Steak chillers…I mean “resters”…complain that failing to rest a steak makes the juice run out of it. When I was done eating, there was probably less than a teaspoon of beef juice on the plate. I know, because I kept staring at it. I wanted to drink it. It was beautiful.

The whole resting nonsense is a ludicrous myth that claims millions of victims every day.

The vegetables were magnificent. That’s the thing about grilling. Everything is good when you grill it. I took a ferocious, sharp-tasting white onion and threw it on the flames for a few minutes, and it came off the grill sweet and juicy. The pepper was equally tasty. They really complimented the taste of the meat.

The increased heat didn’t hurt the grill at all. Nothing melted. Nothing that should have been cool got hot. The grill can take it. I got a winner here.

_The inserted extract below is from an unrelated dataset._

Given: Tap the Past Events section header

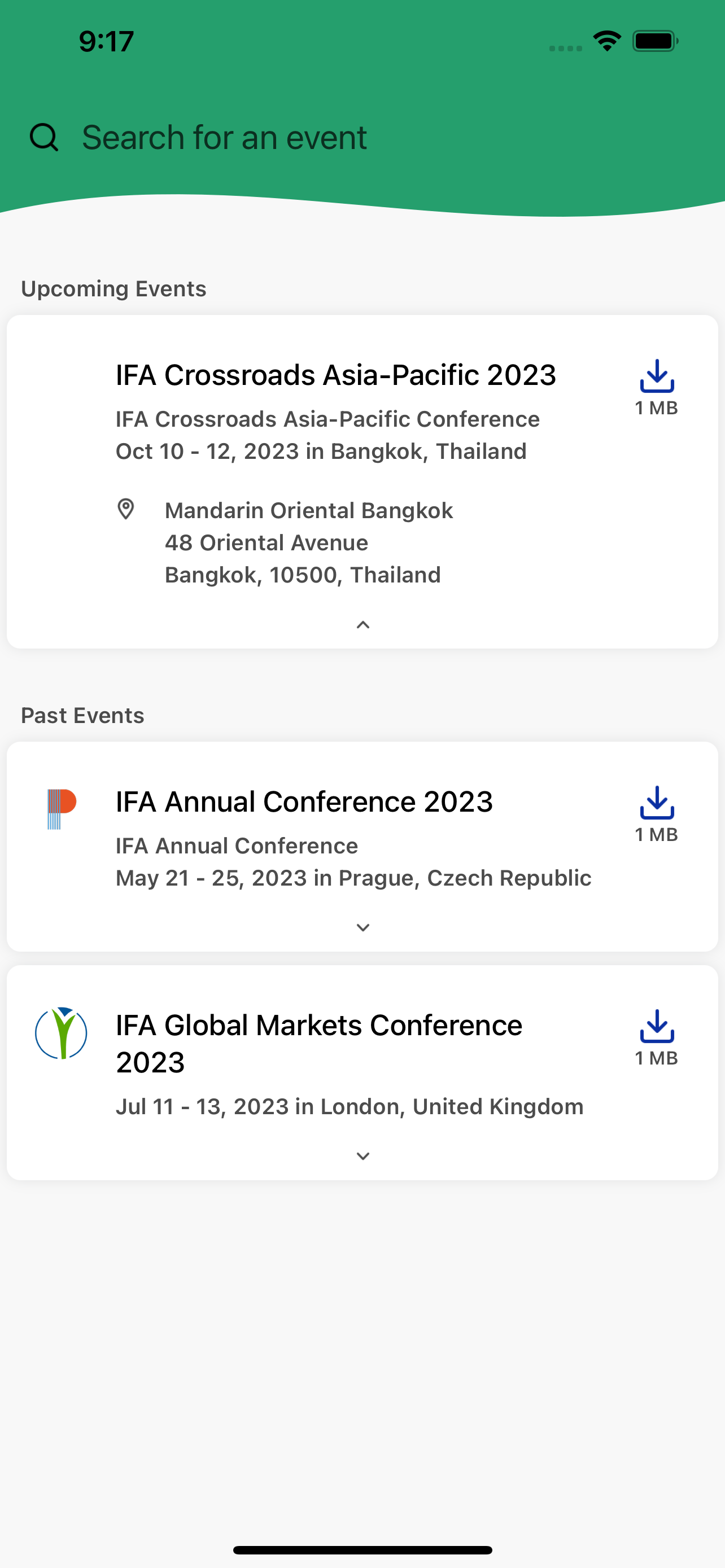Looking at the screenshot, I should pos(83,715).
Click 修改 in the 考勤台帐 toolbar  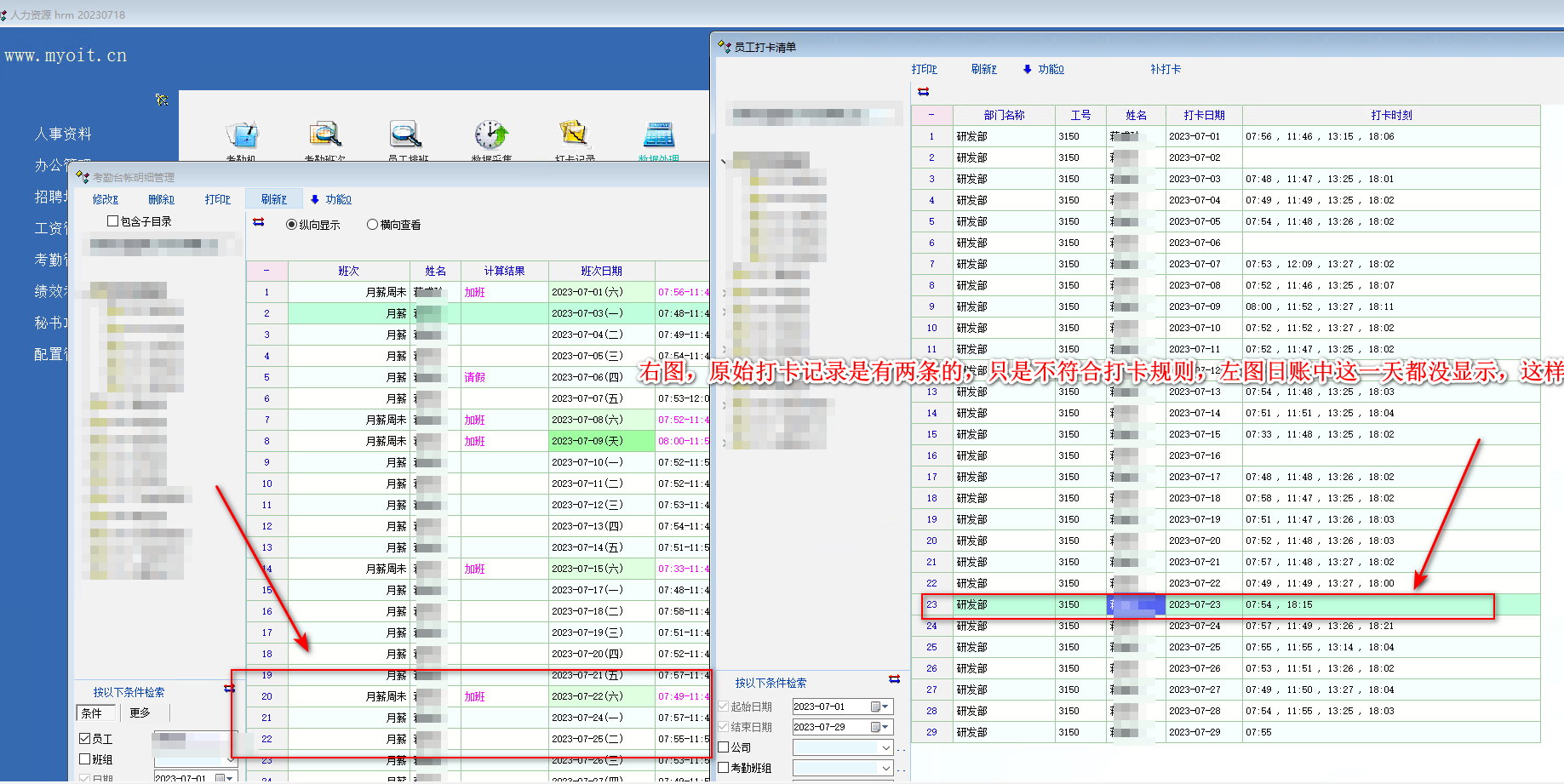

Now that I’ve conquered the grill problem, I can quit eating steak every day. Maybe I won’t even grill tomorrow. Or maybe I’ll grill something small and tame, like a chicken quarter. I can get some more vegetables. Maybe squash sliced lengthwise. I don’t know if it would hold together, but I can find out.

Very nice. Outstanding.

Don’t let the grilling nannies hold you back. Don’t rest until your grill will burn the outside of a steak while leaving the inside a glorious, intense pink or even red. Life is too short to eat lame food foisted on you by a food industry comprised mostly of people who cook very poorly.